O epitáfio antecipado

Publicado em 1º de Maio de 2026

O governo Lula/PT viveu, nesta última semana, o que pode ser o epitáfio de sua terceira gestão: duas derrotas humilhantes no Congresso, revelando um Executivo esvaziado e incapaz de impor sua agenda autoritária. 

A primeira grande derrota foi a rejeição histórica à indicação de Jorge Messias ao STF – a primeira em 132 anos. A segunda foi a derrubada do veto integral de Lula ao PL da Dosimetria, que traz um mínimo de correção às penas desproporcionais aplicadas a milhares de manifestantes do 8 de janeiro.

O Planalto perdeu o controle do Legislativo. E a qual foi reação petista? Sem a menor vergonha, aliados já falam em colocar Messias no Ministério da Justiça. Parasitar o Estado virou método. É o PT de sempre: o cargo é o que importa, não a competência ou a liturgia republicana. O Estado não é instrumento de serviço público, mas um poço de recompensas para leais.

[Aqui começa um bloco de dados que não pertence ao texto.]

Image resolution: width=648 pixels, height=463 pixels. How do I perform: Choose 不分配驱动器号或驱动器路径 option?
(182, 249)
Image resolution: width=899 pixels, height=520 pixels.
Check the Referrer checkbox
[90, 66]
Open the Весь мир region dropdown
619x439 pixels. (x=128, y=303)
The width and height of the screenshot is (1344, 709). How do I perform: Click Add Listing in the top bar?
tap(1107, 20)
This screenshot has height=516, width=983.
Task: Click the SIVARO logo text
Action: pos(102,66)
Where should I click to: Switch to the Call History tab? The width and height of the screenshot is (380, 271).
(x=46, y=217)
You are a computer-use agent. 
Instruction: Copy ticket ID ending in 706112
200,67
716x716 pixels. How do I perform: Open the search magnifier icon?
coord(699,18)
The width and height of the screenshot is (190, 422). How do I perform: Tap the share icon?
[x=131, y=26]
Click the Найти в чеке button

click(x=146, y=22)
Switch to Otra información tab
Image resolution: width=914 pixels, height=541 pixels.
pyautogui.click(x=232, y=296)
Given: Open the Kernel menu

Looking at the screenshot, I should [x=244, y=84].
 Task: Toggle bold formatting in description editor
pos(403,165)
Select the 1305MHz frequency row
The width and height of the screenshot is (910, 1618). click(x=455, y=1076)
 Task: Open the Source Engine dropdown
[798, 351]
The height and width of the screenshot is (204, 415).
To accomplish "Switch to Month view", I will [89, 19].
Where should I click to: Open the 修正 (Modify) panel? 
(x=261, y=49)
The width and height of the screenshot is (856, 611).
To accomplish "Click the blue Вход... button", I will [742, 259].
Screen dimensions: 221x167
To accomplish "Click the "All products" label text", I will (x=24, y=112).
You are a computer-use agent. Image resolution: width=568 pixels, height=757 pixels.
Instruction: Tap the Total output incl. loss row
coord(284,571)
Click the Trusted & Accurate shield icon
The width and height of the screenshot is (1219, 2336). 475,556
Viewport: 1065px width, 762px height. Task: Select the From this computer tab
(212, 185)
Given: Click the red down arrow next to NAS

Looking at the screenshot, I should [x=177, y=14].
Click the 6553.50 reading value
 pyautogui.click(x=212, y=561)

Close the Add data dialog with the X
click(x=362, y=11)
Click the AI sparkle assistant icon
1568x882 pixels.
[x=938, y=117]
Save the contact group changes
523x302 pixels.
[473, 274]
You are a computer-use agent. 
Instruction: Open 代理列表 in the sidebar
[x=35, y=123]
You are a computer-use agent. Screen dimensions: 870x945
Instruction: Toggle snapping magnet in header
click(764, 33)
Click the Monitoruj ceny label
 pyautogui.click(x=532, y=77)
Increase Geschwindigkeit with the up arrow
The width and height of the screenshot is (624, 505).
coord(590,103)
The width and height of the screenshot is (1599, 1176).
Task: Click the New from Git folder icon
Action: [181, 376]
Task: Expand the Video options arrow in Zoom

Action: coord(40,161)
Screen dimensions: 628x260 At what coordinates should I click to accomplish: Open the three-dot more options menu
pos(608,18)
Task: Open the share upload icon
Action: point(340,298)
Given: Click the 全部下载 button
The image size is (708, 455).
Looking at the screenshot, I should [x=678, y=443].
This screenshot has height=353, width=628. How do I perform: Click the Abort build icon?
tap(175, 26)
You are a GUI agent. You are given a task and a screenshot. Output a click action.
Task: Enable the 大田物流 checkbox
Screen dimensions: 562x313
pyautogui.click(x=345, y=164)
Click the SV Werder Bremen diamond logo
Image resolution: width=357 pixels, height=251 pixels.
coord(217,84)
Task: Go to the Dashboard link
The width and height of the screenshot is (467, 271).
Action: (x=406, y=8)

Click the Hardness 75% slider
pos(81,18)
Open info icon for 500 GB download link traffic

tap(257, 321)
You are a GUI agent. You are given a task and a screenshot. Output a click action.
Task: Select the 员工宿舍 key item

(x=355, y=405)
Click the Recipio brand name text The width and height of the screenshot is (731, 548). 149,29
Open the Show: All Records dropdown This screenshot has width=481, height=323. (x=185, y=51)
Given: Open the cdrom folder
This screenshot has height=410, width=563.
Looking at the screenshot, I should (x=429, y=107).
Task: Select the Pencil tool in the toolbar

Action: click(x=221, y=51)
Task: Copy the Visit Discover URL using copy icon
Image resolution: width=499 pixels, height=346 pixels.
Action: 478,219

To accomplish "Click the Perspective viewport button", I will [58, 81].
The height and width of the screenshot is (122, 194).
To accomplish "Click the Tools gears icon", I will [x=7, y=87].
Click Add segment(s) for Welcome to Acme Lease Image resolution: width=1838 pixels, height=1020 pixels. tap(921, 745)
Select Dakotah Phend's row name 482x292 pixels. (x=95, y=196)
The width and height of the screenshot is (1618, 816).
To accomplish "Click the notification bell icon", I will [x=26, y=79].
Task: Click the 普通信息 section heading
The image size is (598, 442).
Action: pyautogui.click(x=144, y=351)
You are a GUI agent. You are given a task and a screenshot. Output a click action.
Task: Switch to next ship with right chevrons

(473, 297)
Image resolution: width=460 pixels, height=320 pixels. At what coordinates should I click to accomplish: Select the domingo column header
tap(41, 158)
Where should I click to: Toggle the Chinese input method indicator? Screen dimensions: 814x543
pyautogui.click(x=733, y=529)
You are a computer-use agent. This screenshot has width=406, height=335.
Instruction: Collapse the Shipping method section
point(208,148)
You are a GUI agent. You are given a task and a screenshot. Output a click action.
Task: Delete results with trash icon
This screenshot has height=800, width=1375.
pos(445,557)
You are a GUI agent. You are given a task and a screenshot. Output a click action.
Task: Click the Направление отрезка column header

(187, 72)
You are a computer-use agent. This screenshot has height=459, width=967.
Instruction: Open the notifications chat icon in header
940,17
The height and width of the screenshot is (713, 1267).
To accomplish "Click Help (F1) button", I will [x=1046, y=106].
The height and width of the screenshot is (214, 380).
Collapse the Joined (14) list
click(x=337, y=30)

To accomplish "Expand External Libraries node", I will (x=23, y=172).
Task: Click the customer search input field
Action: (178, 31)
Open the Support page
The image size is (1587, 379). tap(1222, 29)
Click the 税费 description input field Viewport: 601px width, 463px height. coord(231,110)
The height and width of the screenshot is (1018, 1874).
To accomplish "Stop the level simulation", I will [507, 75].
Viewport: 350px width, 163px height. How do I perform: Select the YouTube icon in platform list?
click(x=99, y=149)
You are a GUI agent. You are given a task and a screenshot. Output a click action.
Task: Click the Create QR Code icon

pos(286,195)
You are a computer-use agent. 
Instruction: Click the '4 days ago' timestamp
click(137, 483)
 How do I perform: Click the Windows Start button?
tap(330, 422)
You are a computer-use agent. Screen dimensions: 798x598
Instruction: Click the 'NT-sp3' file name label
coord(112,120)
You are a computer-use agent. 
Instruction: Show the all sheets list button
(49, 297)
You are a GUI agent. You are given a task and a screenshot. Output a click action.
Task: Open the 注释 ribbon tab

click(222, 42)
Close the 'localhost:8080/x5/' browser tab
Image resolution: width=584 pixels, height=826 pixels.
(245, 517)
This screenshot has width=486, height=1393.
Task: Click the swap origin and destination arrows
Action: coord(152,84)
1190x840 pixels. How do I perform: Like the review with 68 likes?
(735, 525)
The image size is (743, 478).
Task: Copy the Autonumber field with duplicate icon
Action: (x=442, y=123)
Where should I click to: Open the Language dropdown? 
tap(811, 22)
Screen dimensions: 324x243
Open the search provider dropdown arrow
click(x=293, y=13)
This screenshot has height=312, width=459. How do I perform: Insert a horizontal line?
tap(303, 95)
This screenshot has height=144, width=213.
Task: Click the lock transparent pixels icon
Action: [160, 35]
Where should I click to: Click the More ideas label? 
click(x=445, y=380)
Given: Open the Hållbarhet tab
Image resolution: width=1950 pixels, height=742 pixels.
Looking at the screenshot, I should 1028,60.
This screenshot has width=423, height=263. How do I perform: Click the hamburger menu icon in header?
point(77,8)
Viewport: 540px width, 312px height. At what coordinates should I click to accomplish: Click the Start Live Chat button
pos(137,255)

O governo gastou R$ 12 bilhões em emendas parlamentares em poucos dias para tentar salvar Messias. Liberou o que estava retido, fez promessas, pressionou e ameaçou. Não adiantou. O fracasso da estratégia de comprar apoio com dinheiro público ficou exposto.

Como as emendas não funcionaram, as ameaças de exonerações de indicados de partidos aliados voltam à tona – o velho ciclo vicioso: ou libera verba ou demite; demite ou perde apoio. É fisiologismo puro, sem disfarce. Lula critica o “sequestro” do Orçamento pelo Congresso, mas é o primeiro a usar emendas como moeda de troca quando precisa.

Diferente do que o Planalto e sua militância judicial tentam vender, a derrubada do veto à Dosimetria não é “impunidade”. É um remédio necessário para a injustiça cometida contra milhares de pessoas que apenas exerceram o direito de se manifestar. Havia vândalos no meio, claro, mas nunca ficou claro quem eram os verdadeiros responsáveis por eventuais excessos. Preferiram chamar tudo de “vandalismo” e “crime contra a democracia”. A Dosimetria não traz de volta a vida de Cleriston Pereira da Cunha, o Clezão, que morreu na Papuda após meses de prisão preventiva desumana. Mas é o mínimo de justiça que se pretende: recalibrar penas desproporcionais, evitar que manifestantes comuns sejam tratados como terroristas enquanto criminosos de colarinho branco e corruptos serial ficam impunes. 

O PT transformou o 8 de janeiro em pretexto para uma caçada política seletiva. Hoje o Congresso disse basta a esse exagero.

Essas derrotas são o retrato de um governo que chegou ao fim antes mesmo de terminar o mandato. O PT reage com o mantra de sempre: “Congresso inimigo do povo”. Acusam os parlamentares de tudo, menos de exercer o poder que a Constituição lhes dá. Esquecem que foi o próprio governo que transformou Brasília numa feira de emendas e cargos. Quando o Legislativo resiste à nomeação de um aliado para o STF, vira “golpismo”. Quando corrige excessos de uma justiça politizada, vira “ataque à democracia”. A hipocrisia é constrangedora. Lula e o PT governam como se o Brasil fosse um feudo particular. Indicam quem querem para onde querem, usam o Orçamento como propina institucionalizada e, quando perdem, são vítimas perseguição. 

O Brasil assiste, exausto, a mais um capítulo dessa tragédia repetida: um governo que trata o Estado como patrimônio partidário e, quando o espelho devolve a imagem, culpa os outros pela feiura.